At stake: $10,000 in prize money.

“We said from the beginning that should we win, the Andes Central School District would receive the prize money,” TSP CEO Jared Nesje said.

And they won. Nesje presented the check to Andes Central School Board president Debbie Houseman and other board members at the start of the monthly school board meeting this week.

Superintendent Debera Lucas said the $10,000 prize will be used to purchase new playground equipment. The board’s decision Monday fit perfectly into TSP’s hope that the students would benefit in some way, the firm said.

The school board knew the current playground equipment should be replaced and had asked several teachers to look into it.

“This will be something that will be there for a long time,” Lucas said. “It’s right next to the Little League field, and it’s used all the time. This will be wonderful for our community.”

Renovations on the elementary and middle schools were completed in August 2018. Students moved into the high school in February 2019. All grades now are located on the same campus. A link connects the two buildings and has created an outdoor courtyard space.

In designing Andes Central, TSP’s architects, engineers and interior designers created 12 flexible classrooms that can be used for multiple purposes, including science “classatories” that can be transformed from classrooms into laboratories and back again.

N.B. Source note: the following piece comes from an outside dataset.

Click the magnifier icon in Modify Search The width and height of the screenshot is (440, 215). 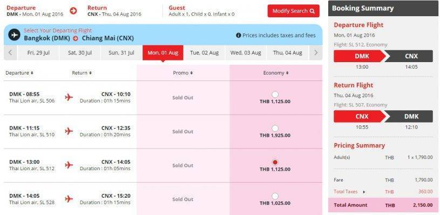312,11
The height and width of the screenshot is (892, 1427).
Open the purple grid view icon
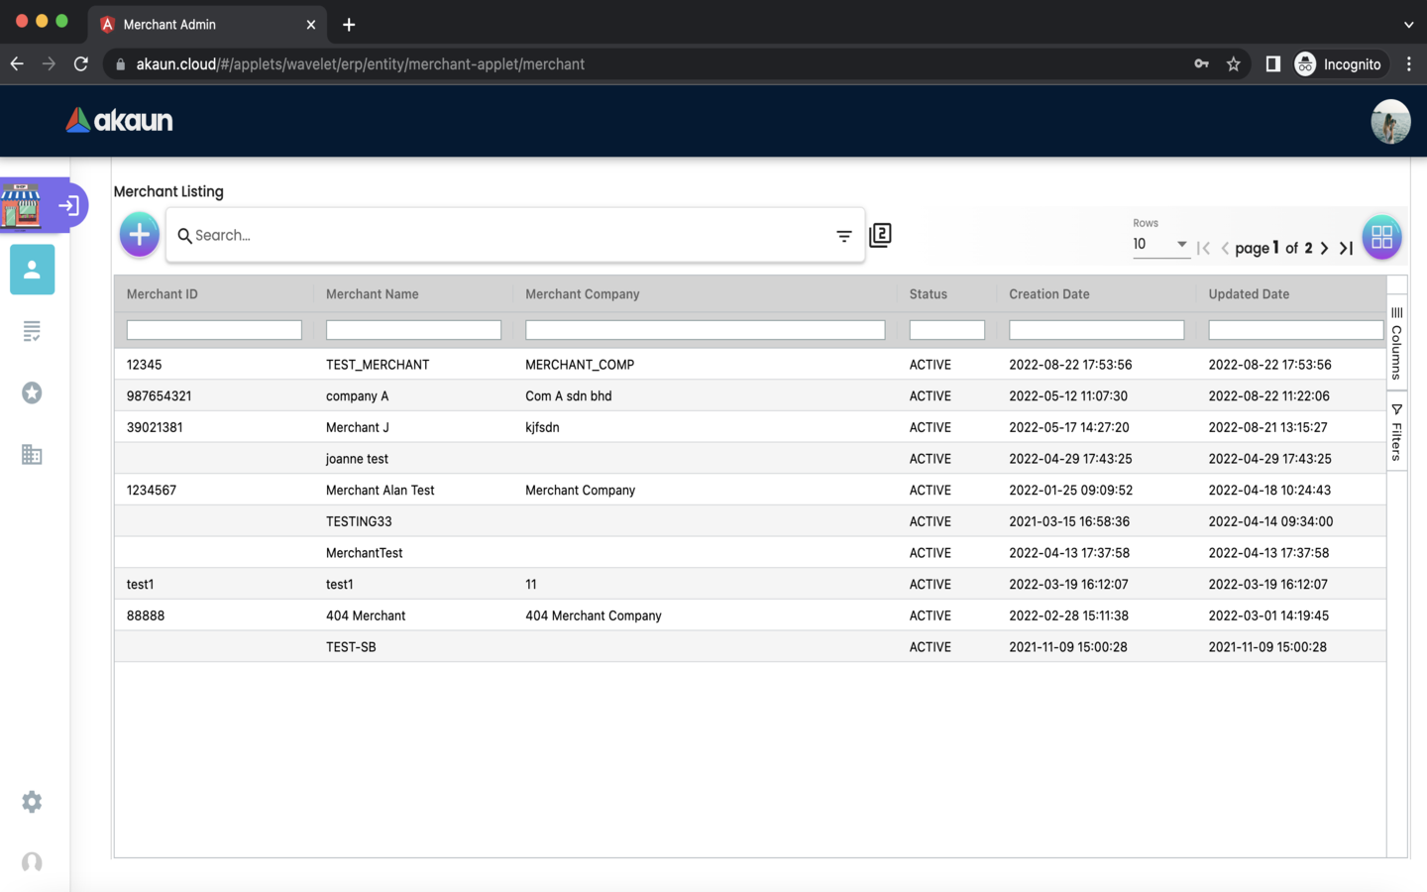click(1381, 237)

The elementary school’s original gym became a K-12 library that serves as the heart of the campus. The outdoor courtyard can be used as an exterior classroom space. TSP honored the school district’s Native American enrollment with banners extolling the characteristics of good students written in both English and Dakota.

TSP engineers replaced the school’s old propane boilers with new energy-efficient systems that have a 93 percent efficiency rating. The original building had been retrofitted with geothermal heating systems over the years, using propane boilers as a supplemental heating system. TSP’s engineers determined that a new geothermal system would be too costly for Andes Central’s budget and found a propane system that was more suitable.

Adding to the geothermal system also would have restricted Andes Central’s future flexibility in expanding the school campus. Its location would have created a school district that once again found itself landlocked.

Propane boilers also offered advantages from the perspectives of comfort, controllability and maintenance. The propane boilers feed heating systems throughout the school, and air volume boxes control airflow to the rooms. The boilers feed heating coils inside the air handlers to preheat the ventilation air.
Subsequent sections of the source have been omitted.